• _PROVIDED DATA_

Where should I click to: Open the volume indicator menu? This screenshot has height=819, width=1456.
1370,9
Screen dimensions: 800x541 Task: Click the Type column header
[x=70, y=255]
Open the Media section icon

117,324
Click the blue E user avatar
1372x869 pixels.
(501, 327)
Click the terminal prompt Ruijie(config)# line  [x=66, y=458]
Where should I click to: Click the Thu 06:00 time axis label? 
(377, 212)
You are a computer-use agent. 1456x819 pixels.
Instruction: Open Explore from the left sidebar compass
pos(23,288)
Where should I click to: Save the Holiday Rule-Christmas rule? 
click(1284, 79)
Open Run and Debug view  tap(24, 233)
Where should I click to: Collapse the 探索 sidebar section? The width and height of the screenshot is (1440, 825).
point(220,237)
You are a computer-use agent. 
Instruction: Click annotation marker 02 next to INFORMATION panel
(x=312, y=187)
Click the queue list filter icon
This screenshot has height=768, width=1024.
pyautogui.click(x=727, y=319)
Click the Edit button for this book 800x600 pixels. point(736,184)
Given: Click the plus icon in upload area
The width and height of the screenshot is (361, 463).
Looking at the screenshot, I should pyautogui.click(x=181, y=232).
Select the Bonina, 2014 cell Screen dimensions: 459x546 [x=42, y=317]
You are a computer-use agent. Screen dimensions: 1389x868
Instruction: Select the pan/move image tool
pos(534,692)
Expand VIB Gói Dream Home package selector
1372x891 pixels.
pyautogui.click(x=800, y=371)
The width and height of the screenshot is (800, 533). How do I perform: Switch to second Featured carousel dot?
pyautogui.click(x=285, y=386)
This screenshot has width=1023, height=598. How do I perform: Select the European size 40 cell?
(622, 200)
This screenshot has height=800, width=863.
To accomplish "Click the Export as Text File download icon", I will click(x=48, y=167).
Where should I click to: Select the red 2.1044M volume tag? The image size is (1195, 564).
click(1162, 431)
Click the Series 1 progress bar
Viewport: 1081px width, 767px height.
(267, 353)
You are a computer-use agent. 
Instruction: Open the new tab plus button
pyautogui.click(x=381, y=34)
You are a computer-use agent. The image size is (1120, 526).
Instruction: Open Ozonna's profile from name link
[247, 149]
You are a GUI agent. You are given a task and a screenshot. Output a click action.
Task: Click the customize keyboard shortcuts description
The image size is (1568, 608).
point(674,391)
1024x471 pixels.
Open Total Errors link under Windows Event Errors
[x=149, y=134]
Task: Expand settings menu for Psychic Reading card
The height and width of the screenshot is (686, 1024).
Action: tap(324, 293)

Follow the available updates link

• _WHAT IS REQUIRED_
Report each line of the items above that contains the string "volume". Case counts.

• _RESULT FOR THIS EXERCISE_
Where should I click to: Open the volume indicator menu? This screenshot has height=819, width=1456.
Where should I click to: Select the red 2.1044M volume tag? The image size is (1195, 564).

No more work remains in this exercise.